Cryptic Variant Detection
Oftentimes, it is possible to detect certain variants in wastewater weeks before they show up in clinical sequencing (if at all). In this tutorial, we will utilize freyja’s covariants utility to detect cryptic mutations in wastewater, and use the Python Outbreak API in order to compare these results against clinical sequencing data published to GISAID.
Let’s begin by creating a fresh conda environment and installing the requisite packages:
conda create -n cryptic-variants
conda activate cryptic-variants
conda install -c bioconda freyja
pip install python-outbreak-info==1.0.1
For this analysis, we’re going to be looking at a sample collected from
Point Loma, San Diego on Jan. 17th, 2022, available
here via SRA.
We’ll also need the SARS-CoV-2 reference
genome and gff
file.
Next, run alignment, trimming, sorting, and indexing as outlined in the
Command Line Workflow tutorial.

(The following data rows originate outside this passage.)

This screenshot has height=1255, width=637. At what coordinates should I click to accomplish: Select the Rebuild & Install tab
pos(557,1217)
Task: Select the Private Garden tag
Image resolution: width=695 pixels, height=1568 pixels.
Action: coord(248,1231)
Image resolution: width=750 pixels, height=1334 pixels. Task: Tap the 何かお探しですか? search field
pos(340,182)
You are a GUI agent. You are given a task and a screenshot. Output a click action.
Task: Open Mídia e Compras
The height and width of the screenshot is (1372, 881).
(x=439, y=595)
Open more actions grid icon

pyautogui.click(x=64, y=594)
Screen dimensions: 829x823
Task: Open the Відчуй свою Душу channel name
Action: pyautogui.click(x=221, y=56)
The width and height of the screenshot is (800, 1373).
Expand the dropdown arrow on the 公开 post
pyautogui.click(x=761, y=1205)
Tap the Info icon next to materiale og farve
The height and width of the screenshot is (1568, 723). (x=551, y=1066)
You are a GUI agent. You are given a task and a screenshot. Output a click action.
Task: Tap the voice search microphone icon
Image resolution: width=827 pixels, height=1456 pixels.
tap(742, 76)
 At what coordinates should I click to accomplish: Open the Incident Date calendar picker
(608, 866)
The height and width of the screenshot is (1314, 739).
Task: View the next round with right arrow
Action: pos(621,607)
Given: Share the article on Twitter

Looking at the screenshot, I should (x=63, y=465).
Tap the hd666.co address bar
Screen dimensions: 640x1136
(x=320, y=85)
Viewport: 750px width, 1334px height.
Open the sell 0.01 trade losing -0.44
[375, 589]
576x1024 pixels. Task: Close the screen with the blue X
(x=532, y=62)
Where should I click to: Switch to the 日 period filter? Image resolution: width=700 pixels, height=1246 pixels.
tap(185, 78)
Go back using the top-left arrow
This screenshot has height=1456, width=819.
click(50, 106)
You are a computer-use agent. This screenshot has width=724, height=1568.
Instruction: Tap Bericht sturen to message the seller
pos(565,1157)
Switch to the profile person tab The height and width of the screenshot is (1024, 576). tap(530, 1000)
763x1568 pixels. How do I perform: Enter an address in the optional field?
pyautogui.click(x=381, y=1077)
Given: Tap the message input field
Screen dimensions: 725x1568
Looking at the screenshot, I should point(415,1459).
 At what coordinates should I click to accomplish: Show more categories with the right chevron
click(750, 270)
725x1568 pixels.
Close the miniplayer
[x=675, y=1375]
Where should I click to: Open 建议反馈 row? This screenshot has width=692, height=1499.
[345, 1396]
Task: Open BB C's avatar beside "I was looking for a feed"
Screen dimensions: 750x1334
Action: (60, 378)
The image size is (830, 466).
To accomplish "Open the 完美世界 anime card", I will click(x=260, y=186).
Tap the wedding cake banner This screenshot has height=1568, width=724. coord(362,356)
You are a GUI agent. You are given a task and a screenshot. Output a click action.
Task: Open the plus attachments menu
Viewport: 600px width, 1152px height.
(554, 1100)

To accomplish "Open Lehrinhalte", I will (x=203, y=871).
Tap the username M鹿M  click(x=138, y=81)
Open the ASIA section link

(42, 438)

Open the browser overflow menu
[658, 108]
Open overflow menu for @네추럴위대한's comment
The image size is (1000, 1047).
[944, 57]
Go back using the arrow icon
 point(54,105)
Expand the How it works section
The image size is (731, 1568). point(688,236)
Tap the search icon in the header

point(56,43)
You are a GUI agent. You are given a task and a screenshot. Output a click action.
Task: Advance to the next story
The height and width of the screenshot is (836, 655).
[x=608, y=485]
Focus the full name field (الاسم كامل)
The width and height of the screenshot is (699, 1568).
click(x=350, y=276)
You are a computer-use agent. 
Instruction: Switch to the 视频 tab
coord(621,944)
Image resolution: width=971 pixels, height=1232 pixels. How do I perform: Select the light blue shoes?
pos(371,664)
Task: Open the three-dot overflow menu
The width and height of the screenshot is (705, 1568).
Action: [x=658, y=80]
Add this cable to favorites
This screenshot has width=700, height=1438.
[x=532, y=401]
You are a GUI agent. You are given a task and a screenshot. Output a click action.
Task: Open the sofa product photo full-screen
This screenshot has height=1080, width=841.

Once finished, you should have both the
processed bam file, along with the corresponding index file
(filename.bam.bai). We are now ready to run freyja covariants
, which
looks for SNVs that occur together on the same read. For our purposes,
we’re mainly interested in the spike gene, so min_site is set to 21563,
and max_site is set to 25384. We’ll also pass in the same reference
genome used for alignment along with the gff file for gene-level
mutation annotations.
freyja covariants SRR18541029_trimmed.bam 21563 25384 --ref-genome NC_045512_Hu-1.fasta --gff-file NC_045512_Hu-1.gff --output SRR18541029_covariants.tsv
Let’s inspect the output using any spreadsheet software (e.g. Excel, Numbers). Upon first glance, we see a lot of mutations characteristic of Omicron sequences occuring together in the sample (S:A67V, S:DEL69/70, S:E484A, S:N501Y etc.). Of note, we see a few variants that are relatively uncommon in most other samples, such as S:G593D. A quick ctrl+F for this SNV tells us that it has been detected alone, and also alongside S:D614G and S:T572N in separate instances, giving us more confidence that the SNV we’re observing is indeed present in the sample.
For our next step, we’ll be using the Python outbreak API to look at the clinical prevalence of this SNV and deduce which lineage it most likely belongs to. First, we’ll need to authenticate via GISAID by running the following:
python
>>> from outbreak_data import authenticate_user
>>> authenticate_user.authenticate_new_user()
This opens a browser prompting you to enter your GISAID login credentials. Once finished, create a new python file and paste the following:
import pandas as pd
from outbreak_data import outbreak_data
df = outbreak_data.mutations_by_lineage(mutation='S:G593D')
print(df.head())
pangolin_lineage lineage_count mutation_count proportion proportion_ci_lower proportion_ci_upper
0 xbb.1 27879 1 0.000036 0.000004 0.000168
As we can see, this mutation has only been detected once, and in a single sequence, belonging to the xbb.1 lineage. It would be good to validate this SNV by seeing if it is found in other samples, but for now, we can be fairly confident that this is a real mutation.